## START

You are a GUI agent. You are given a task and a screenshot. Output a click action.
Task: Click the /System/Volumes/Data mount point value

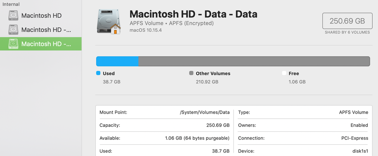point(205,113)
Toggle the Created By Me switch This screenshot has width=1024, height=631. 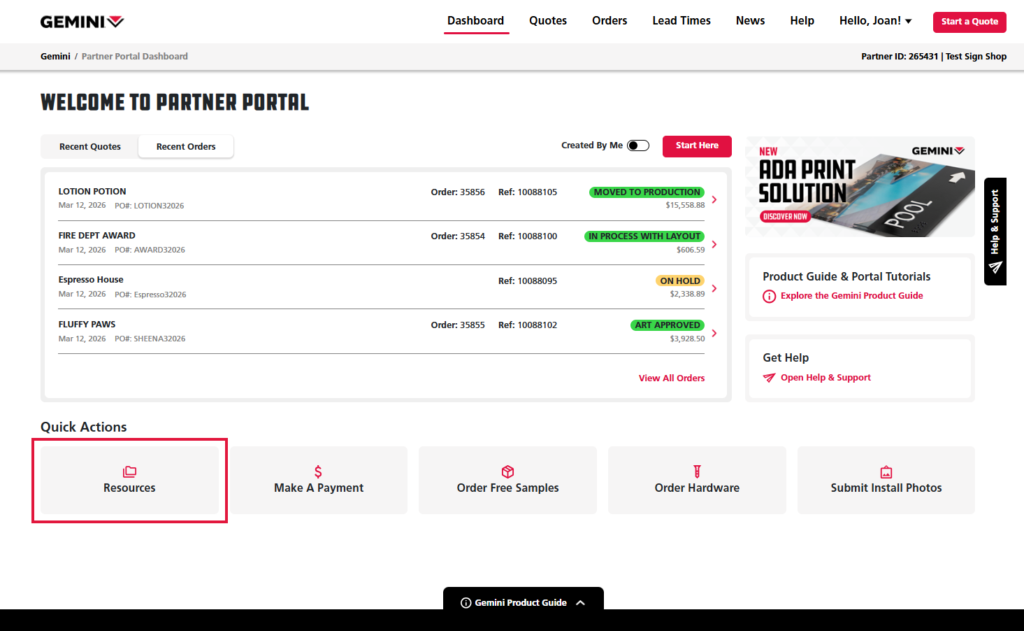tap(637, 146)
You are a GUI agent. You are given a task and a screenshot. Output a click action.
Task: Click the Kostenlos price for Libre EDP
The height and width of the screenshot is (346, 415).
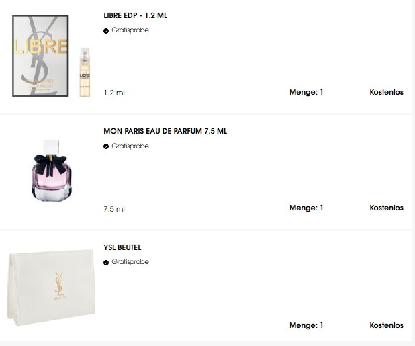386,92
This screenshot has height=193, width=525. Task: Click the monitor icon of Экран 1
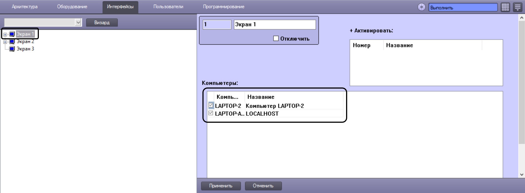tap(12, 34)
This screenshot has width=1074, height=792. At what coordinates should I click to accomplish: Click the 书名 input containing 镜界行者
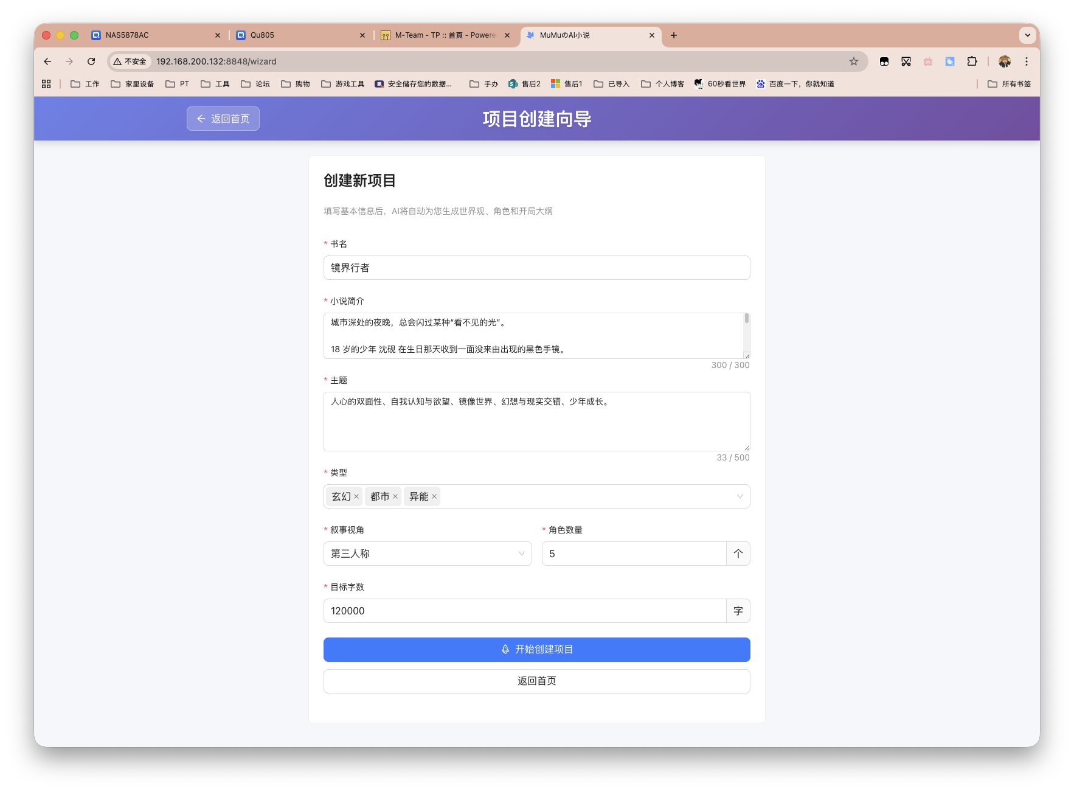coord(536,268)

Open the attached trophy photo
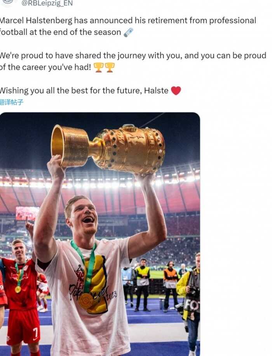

## END

■ TASK STATEMENT ■
Update the records starting at the line that has "This screenshot has width=1074, height=792." and running through the end, replacing "trophy" with "award" and changing nothing else. Return only those lines and omit the pictures.

■ TASK RESPONSE ■
This screenshot has width=1074, height=792. At what coordinates should I click to accomplish: Click the 书名 input containing 镜界行者
coord(536,268)

Open the attached award photo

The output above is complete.